Generally speaking, the term refers to the money Black professionals are expected to give every month to support their parents, siblings and other relatives (dependants) and implies that white professionals don’t have the same level of familial responsibility.

Some may see it as the price you have to pay to family for the sacrifices they made that contributed to your success — a return on investment. While others see it as a responsibility or duty ingrained in their culture — an honourable contribution to the community or an opportunity to pay it forward. 

Co-hosts of Girl in Skies Podcast, Natasha Fuyane, and Xolie Ncube, address this complicated tradition in an episode of their show, which ended up spilling into a lively Twitter debate.  

“There are legitimate concerns about the burden it can cause which impacts a person’s ability to build for their future,” Fuyane told in an email.

“Overall, our sense of duty to family is a special part of our culture which I wouldn’t change.” 

Ncube added, “I have never seen it as a curse, but I would be lying if I said it was a blessing."

Black tax has the ability to halt you on achieving things you may desire. However, in that same breath, I would struggle to enjoy my achievements if my family was struggling back home

Whether it’s a tax fuelled by guilt (some were benefactors themselves) or a sense of responsibility, many Black professionals are faced with the reality that a significant portion of their paycheck must go to dependents.

“Because people don’t see it as another bill, we don’t actually plan for it,” said Moses Mutabaruka, founder of The African Perspective Magazine.

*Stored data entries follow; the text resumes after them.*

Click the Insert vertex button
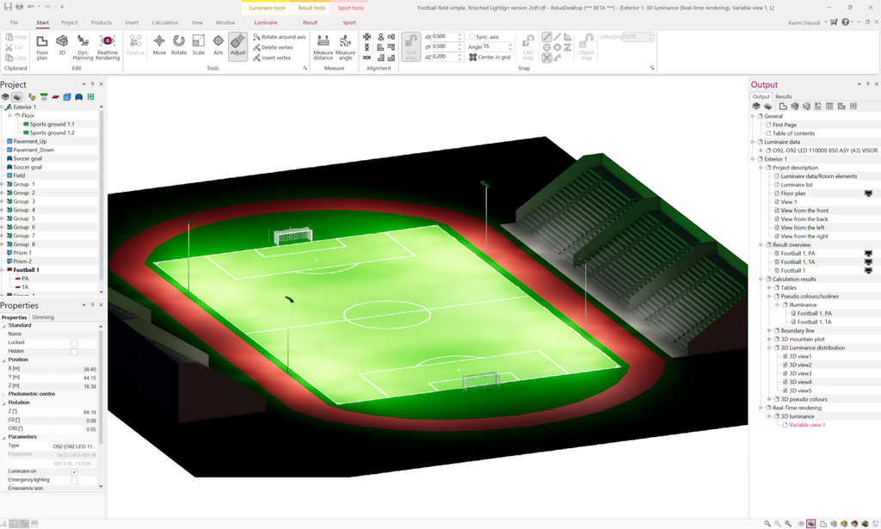The image size is (881, 529). click(276, 57)
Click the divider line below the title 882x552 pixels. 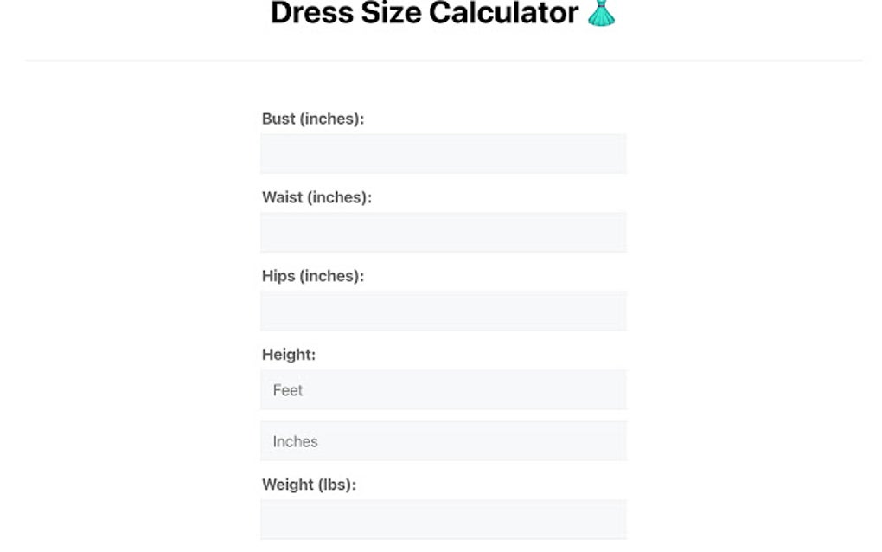point(441,61)
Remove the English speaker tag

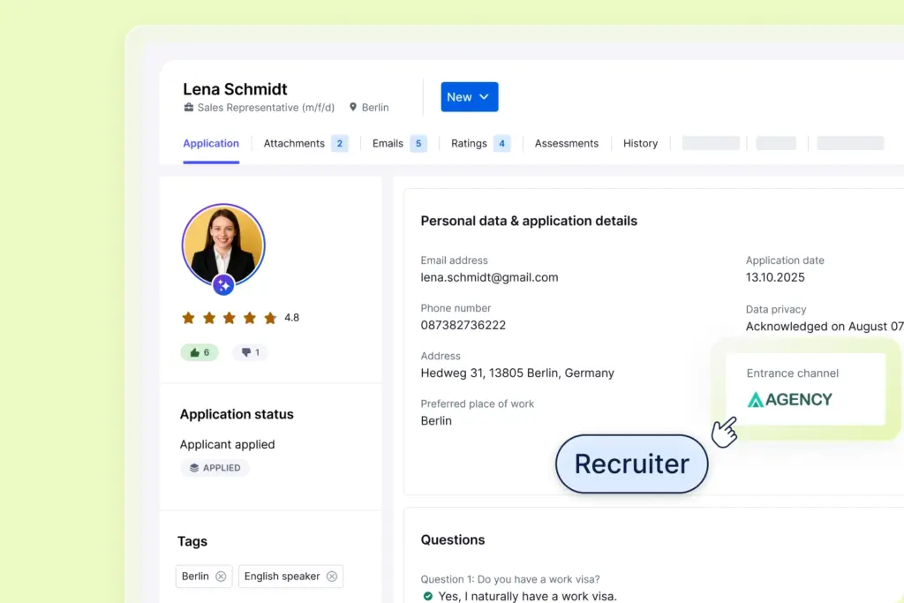pos(332,577)
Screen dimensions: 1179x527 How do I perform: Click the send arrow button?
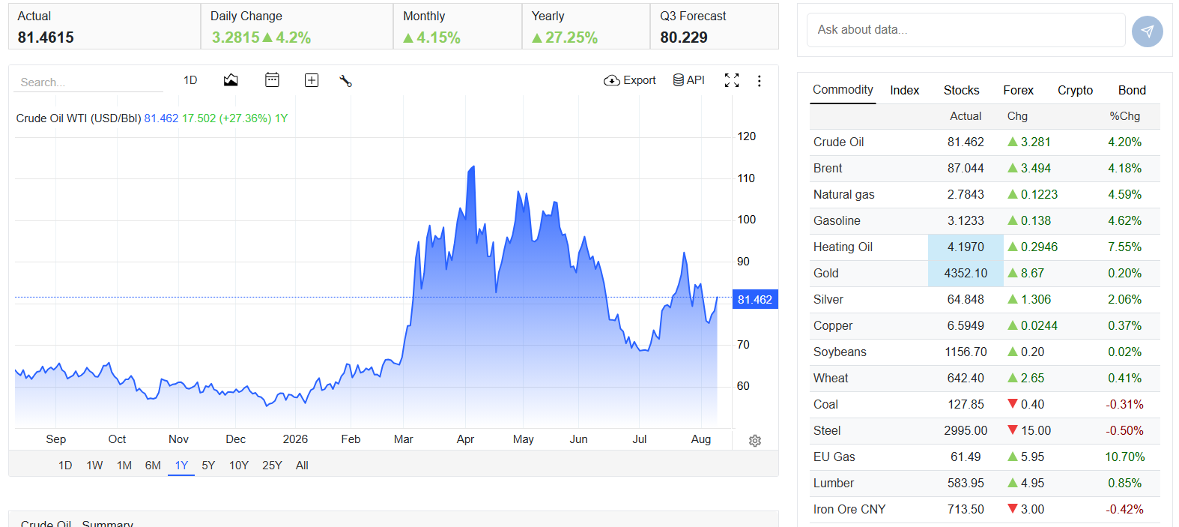(1147, 31)
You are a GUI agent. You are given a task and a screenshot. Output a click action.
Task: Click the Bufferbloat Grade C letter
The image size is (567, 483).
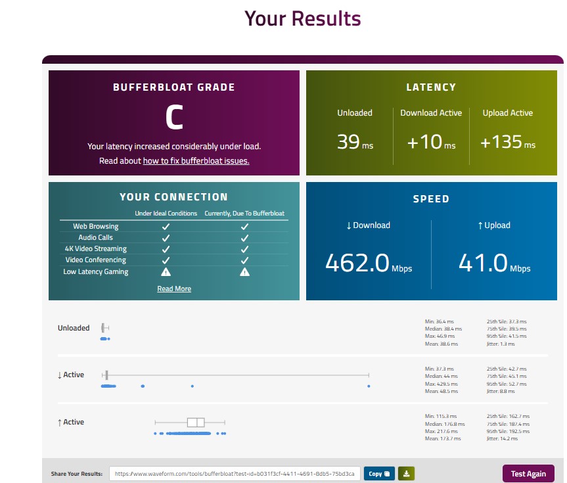tap(174, 117)
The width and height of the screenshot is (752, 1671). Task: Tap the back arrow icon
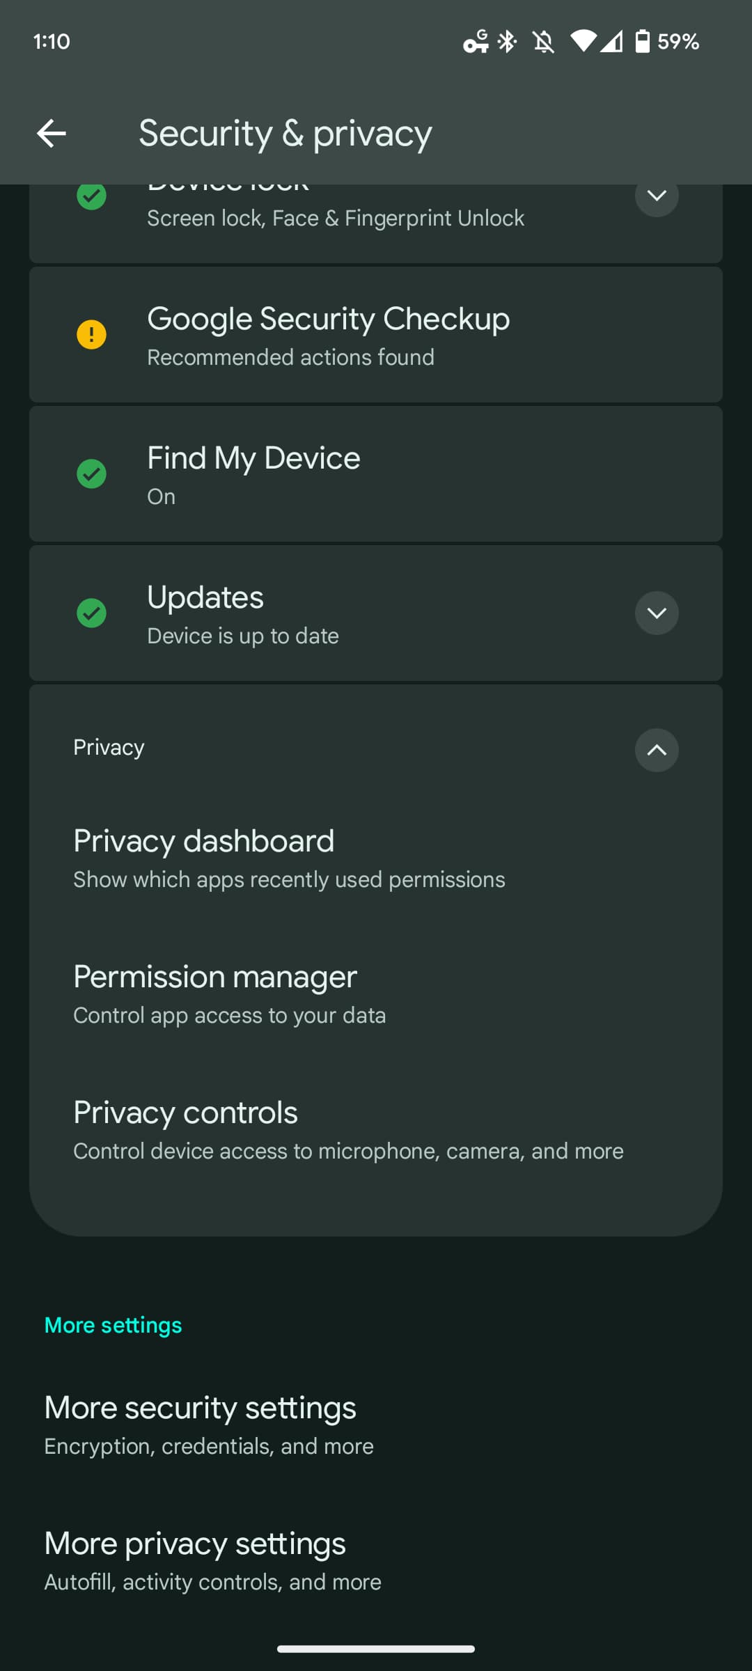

“It becomes a burden when individuals don’t have the proper financial literacy to differentiate between what they can and can’t afford.”

Why the tax disproportionately affects Black people

Mark Hunter, a University of Toronto associate professor and author, first came across the term, black tax in South Africa back in 2010 and it exploded on social media around 2015. Hunter’s understanding is that the term is contested because it’s naming something that’s always happened — which is that some wage earners support their families. 

“There's a debate about whether it should be used. Some people say, ‘why are you calling this the black tax? Why is buying my mom a new washing machine considered as a black tax when my mom made all these sacrifices for me’?” Hunter said. 

Many immigrants, no matter the race, look after their families in their country of origin. For example, many women from the Philippines come to work in Canada under the live-in caregiver program and send substantial earnings to relatives or friends back home.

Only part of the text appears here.